Medicaid can fill a major postpartum care gap by providing hospital reimbursement for the provision of long-acting reversible contraception while the patient is still inpatient.

A new study recently published in JAMA Network Open indicates that hospital reimbursement for immediate postpartum long-acting reversible contraception (LARC) leads to greater access to birth control when a patient has just had a baby.

Accessing birth control is a major care gap for postpartum patients. Many birthing people must wait until their six-week follow-up appointment after giving birth to discuss birth control options with their doctors. Additionally, if patients attend that appointment and choose a LARC option, such as a contraceptive implant or intrauterine device (IUD), then they must undergo another procedure.

Researchers pointed out that “[i]mmediate postpartum LARC is an important option for postpartum people given well-documented gaps in postpartum care access and insurance coverage in the US, as well as the acceptability, safety, and effectiveness of LARC.”

However, hospital reimbursement may have hindered access to LARC while a patient recovers from childbirth in the hospital, they said.

Medicaid specifically did not include LARC provision as part of its fixed global payment to hospitals prior to 2012. The program, which pays for about 42 percent of childbirth hospitalizations each year, reimbursed hospitals separately for implants and IUDs.

By 2018, more than half of state Medicaid programs have developed policies to reimburse hospitals for immediate postpartum LARC. In five early-adopting states (Georgia, Iowa, Maryland, New York, and Rhode Island), the reimbursement policy was associated with greater access to immediate postpartum LARC.

Specifically, researchers found that, among Medicaid-paid births, the quarterly trend in immediate postpartum LARC provision increased after hospital reimbursement by 0.14 percentage points (in Georgia, 0.05 percentage points in Iowa, 0.05 percentage points in Maryland, 0.17 percentage points in New York, and 0.82 percentage points in Rhode Island.

Even greater increases were observed in the final quarter of the study period, with the policy being associated with increases of  1.88 percentage points in Georgia, 0.38 percentage points in Maryland, 2.27 percentage points in New York, and 9.15 percentage points in Rhode Island.

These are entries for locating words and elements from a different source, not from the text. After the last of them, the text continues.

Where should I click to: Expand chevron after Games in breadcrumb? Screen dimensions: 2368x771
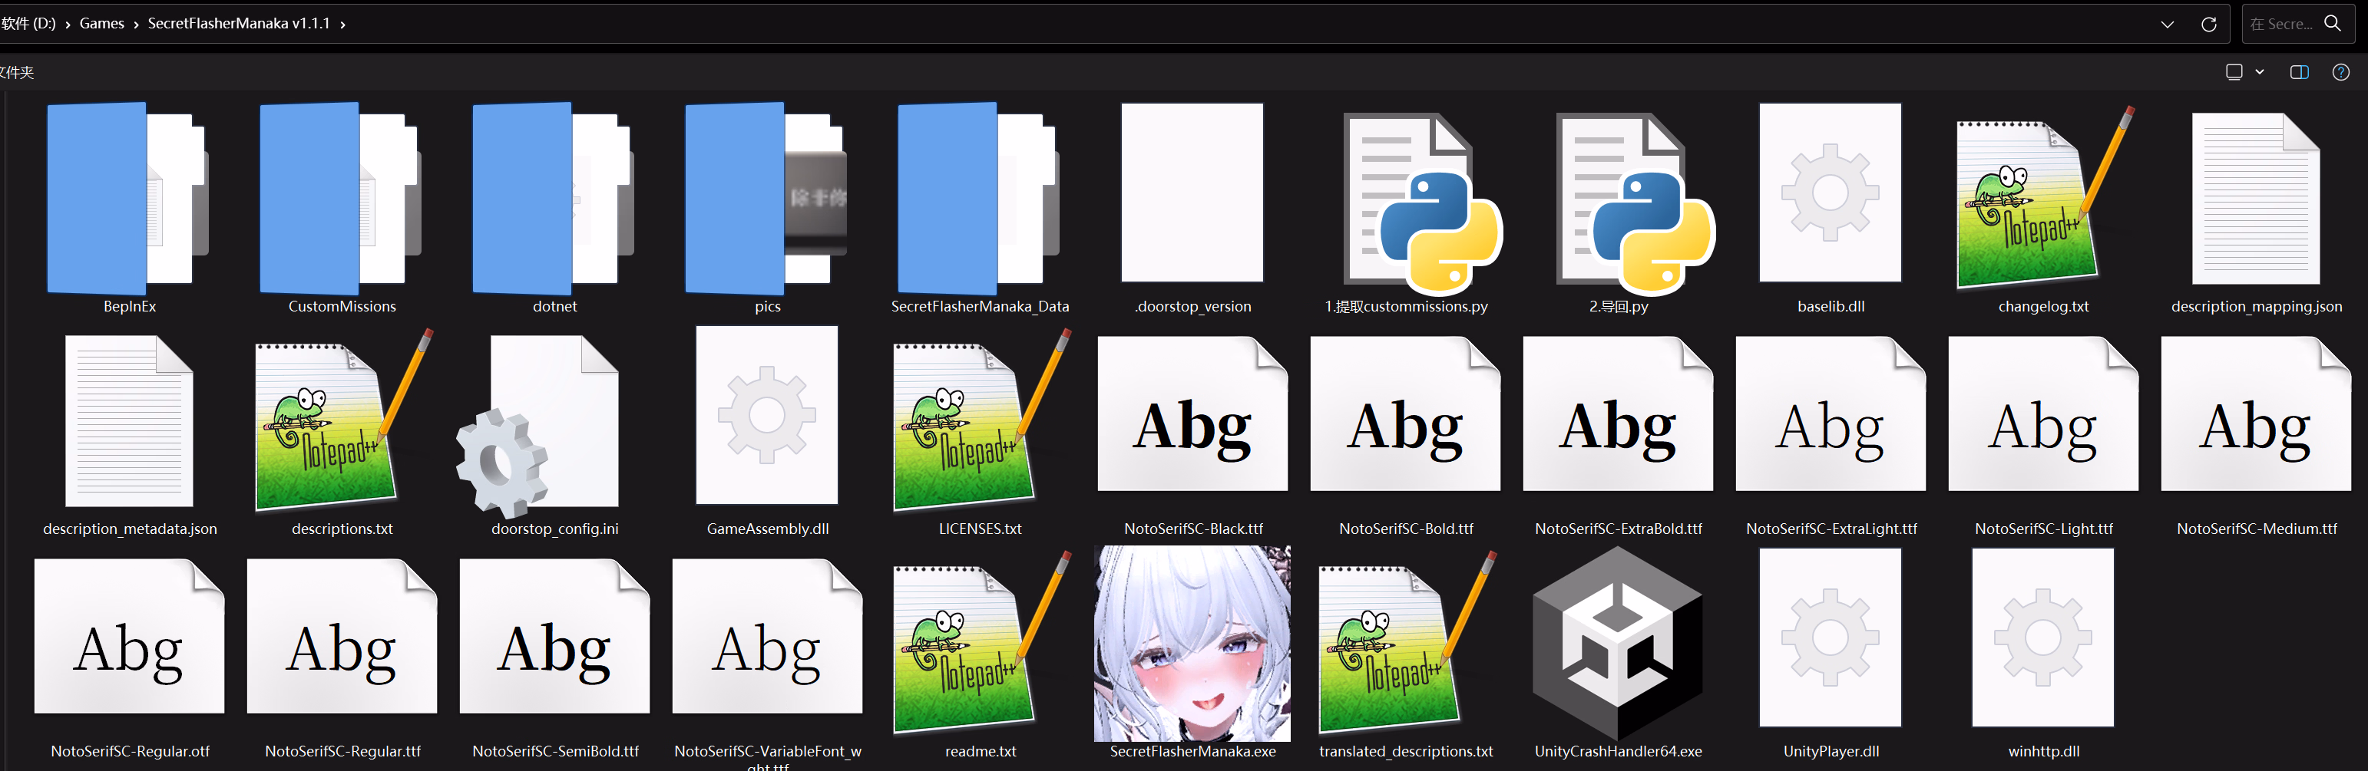coord(136,24)
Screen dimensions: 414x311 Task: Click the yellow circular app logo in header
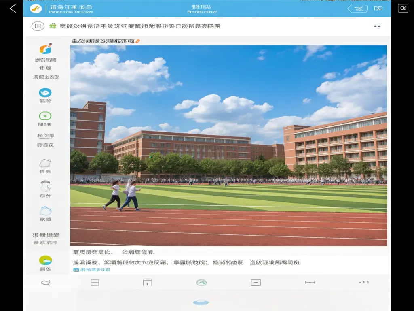[36, 9]
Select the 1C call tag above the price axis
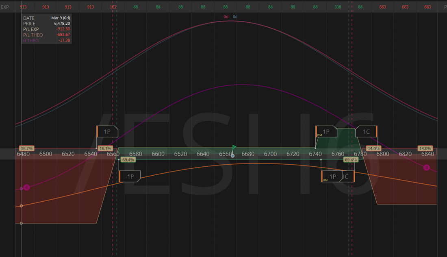 pos(366,132)
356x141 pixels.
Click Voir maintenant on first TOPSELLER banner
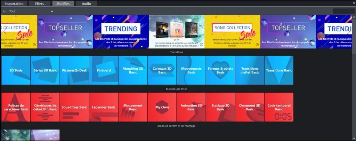(65, 46)
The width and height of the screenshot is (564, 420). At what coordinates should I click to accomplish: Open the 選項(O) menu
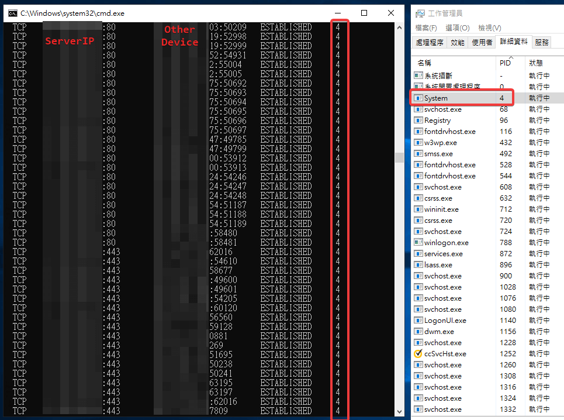click(457, 27)
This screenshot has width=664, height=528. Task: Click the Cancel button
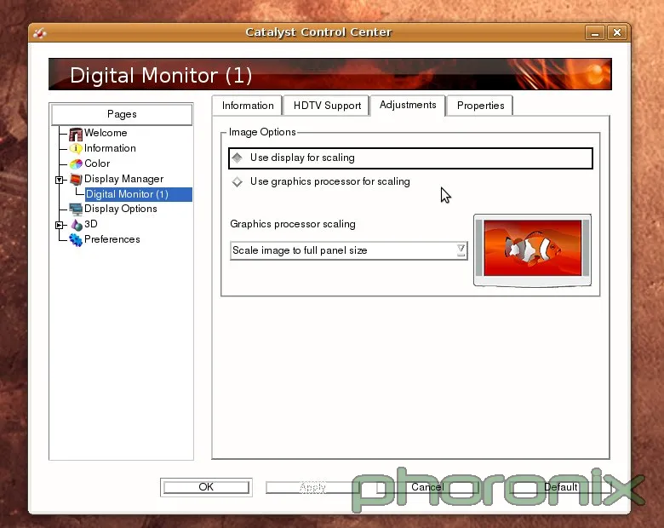click(x=426, y=487)
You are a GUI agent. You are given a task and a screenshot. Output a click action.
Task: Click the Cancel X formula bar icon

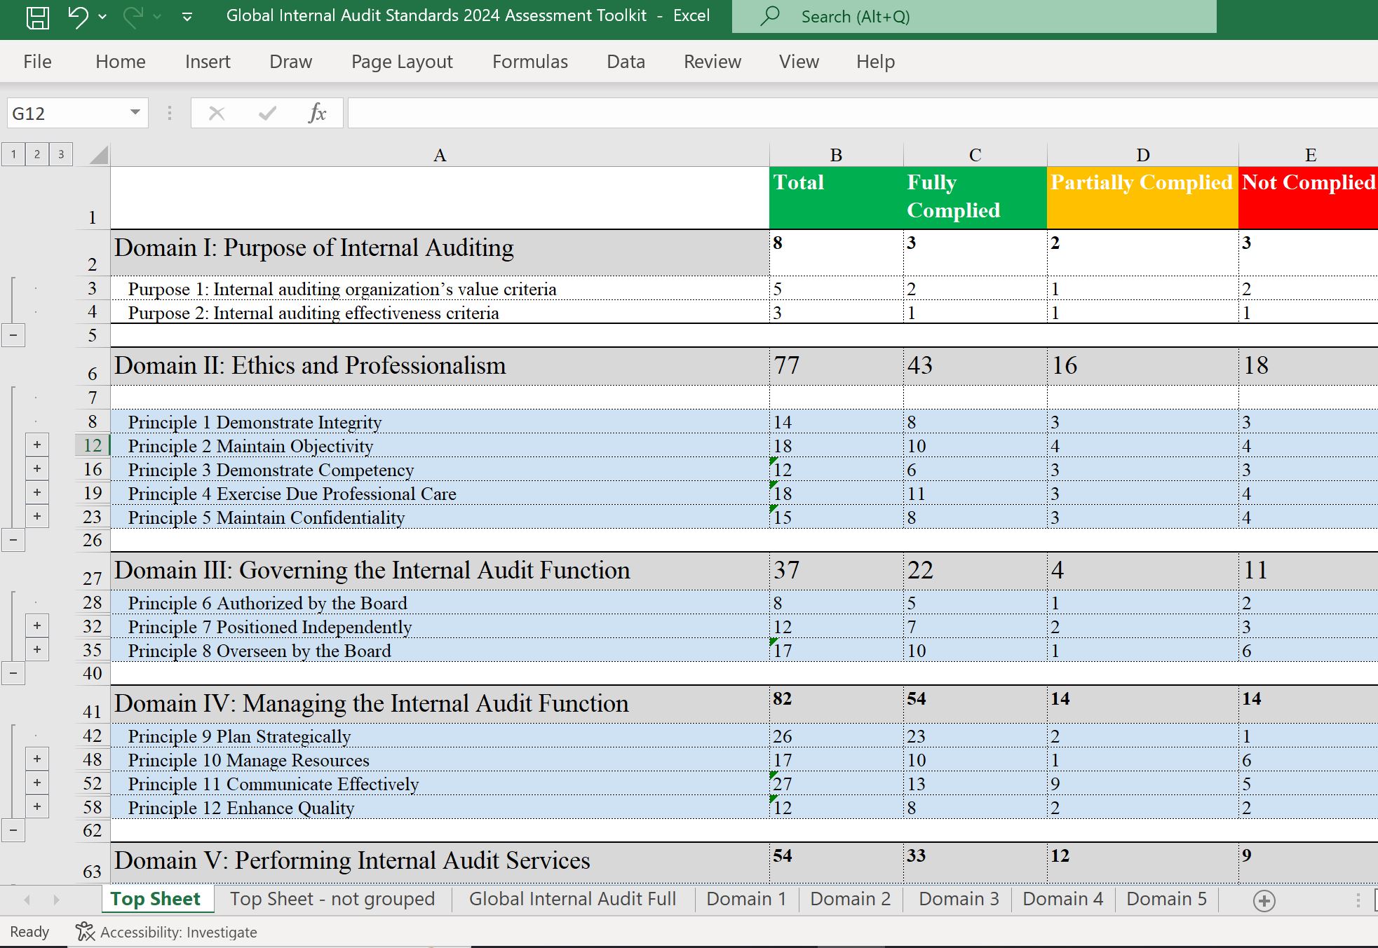pos(217,113)
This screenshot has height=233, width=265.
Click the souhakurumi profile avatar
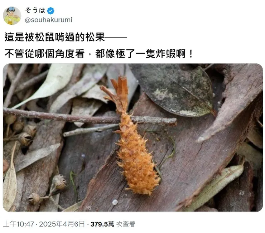tap(12, 15)
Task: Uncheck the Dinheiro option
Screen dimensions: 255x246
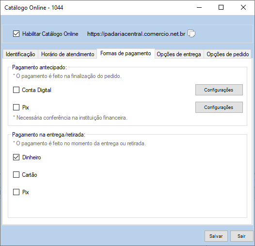Action: pyautogui.click(x=16, y=157)
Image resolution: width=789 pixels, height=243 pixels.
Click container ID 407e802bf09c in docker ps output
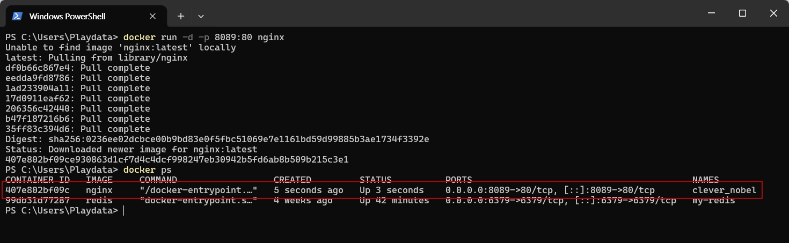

This trend was not observed in Iowa.

Medicaid policies involving hospital reimbursement for immediate postpartum LARC provision were also linked to an increase among commercially-paid childbirth hospitalizations within four of the five early-adopting states. Although the effect was slight compared to the Medicaid-paid births, researchers said.

Medicaid hospital reimbursement is a step forward for postpartum care access. However, researchers stated that it is just one piece of the puzzle for postpartum patients.

The study found that the provision of immediate postpartum LARC was concentrated among a small group of hospitals. These hospitals were disproportionately urban, teaching hospitals equipped to provide the highest level of obstetric care, and were less likely to be owned by or affiliated with a Catholic organization. The study also showed a wide range of effect sizes between states despite overall increases.

The findings suggest that more training and financial support, especially for smaller rural hospitals, could boost access to immediate postpartum birth control even more.